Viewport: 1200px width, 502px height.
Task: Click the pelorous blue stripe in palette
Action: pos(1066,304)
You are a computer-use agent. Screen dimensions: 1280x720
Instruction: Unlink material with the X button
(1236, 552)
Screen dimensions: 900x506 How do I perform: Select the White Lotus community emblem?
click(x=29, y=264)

━━━━

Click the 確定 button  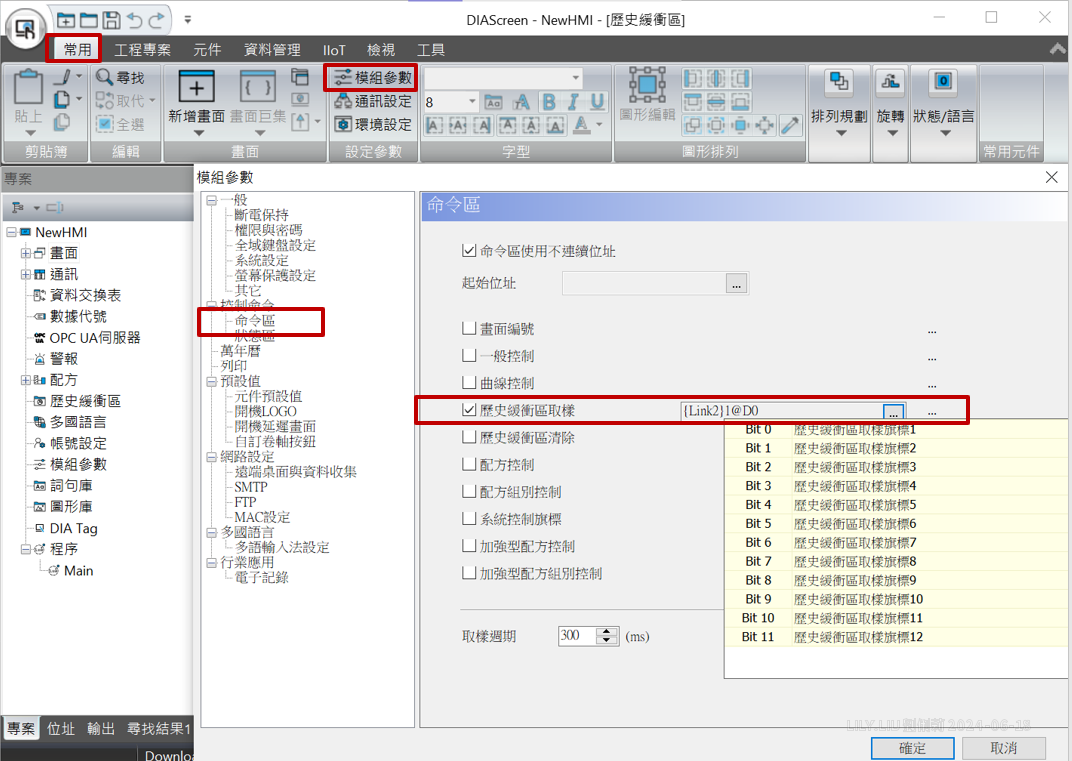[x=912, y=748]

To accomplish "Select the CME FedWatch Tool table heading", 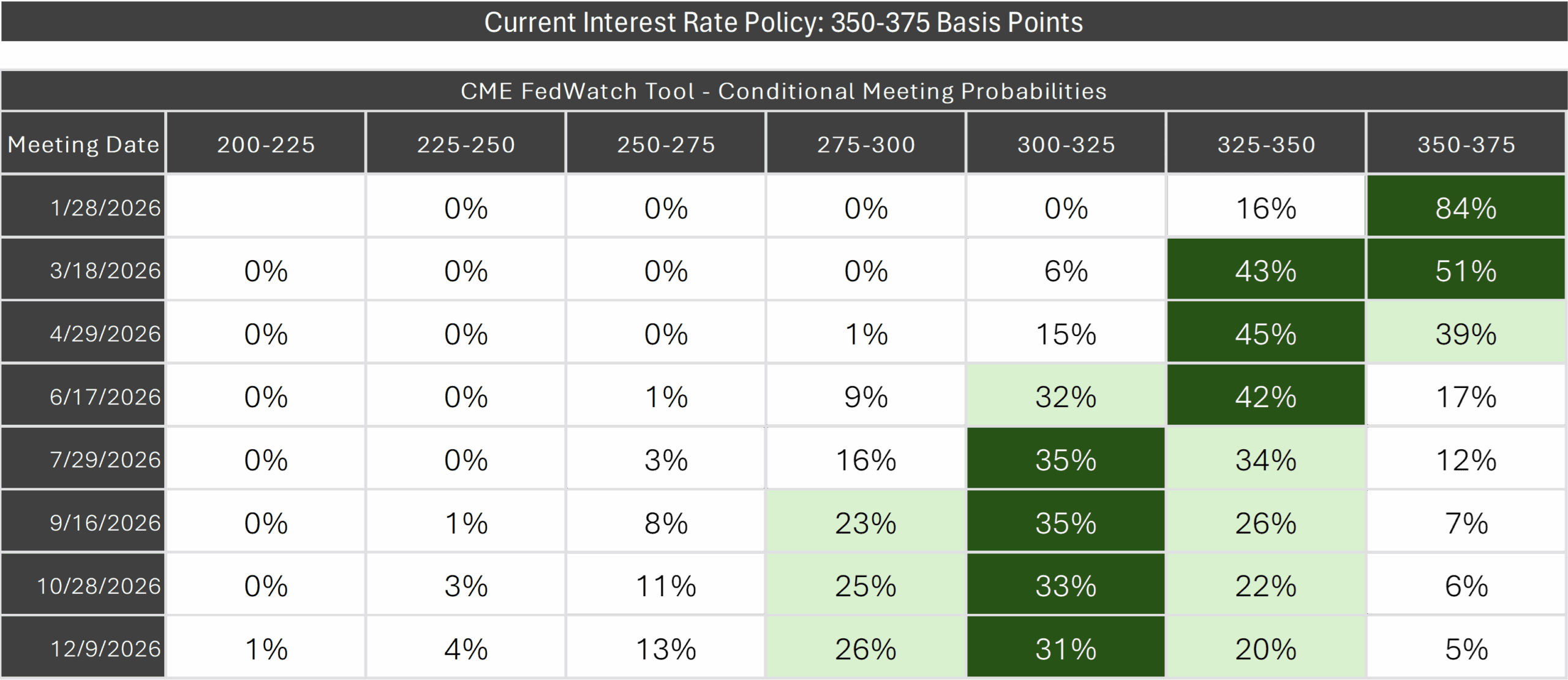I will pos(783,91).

━━━━

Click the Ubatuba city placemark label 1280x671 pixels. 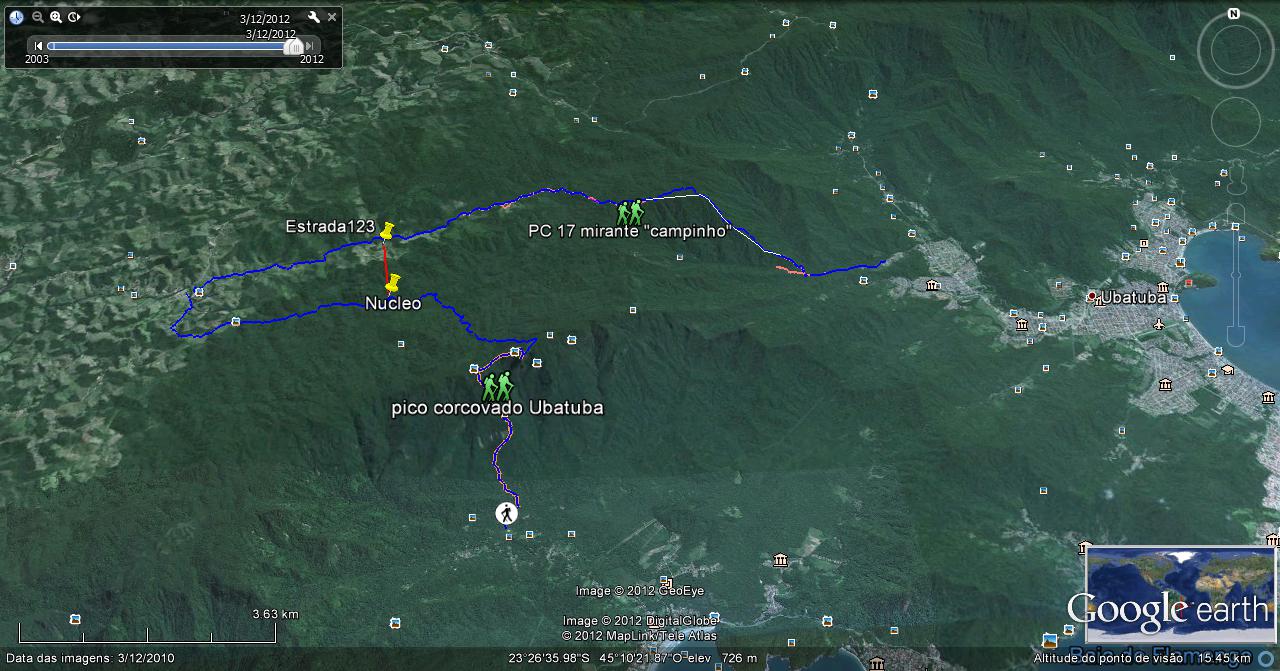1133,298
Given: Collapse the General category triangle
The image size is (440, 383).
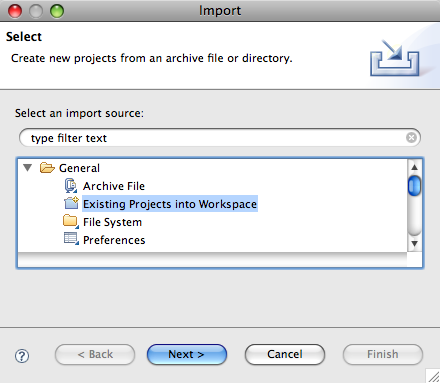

━━━━

▸ **Requirement**: Would you retype the lines above from the one with "Given: Collapse the General category triangle" down to the one with "The image size is (440, 383).", word for word, both ends included and no other lines?

▸ **Result of the exercise**:
Given: Collapse the General category triangle
The image size is (440, 383).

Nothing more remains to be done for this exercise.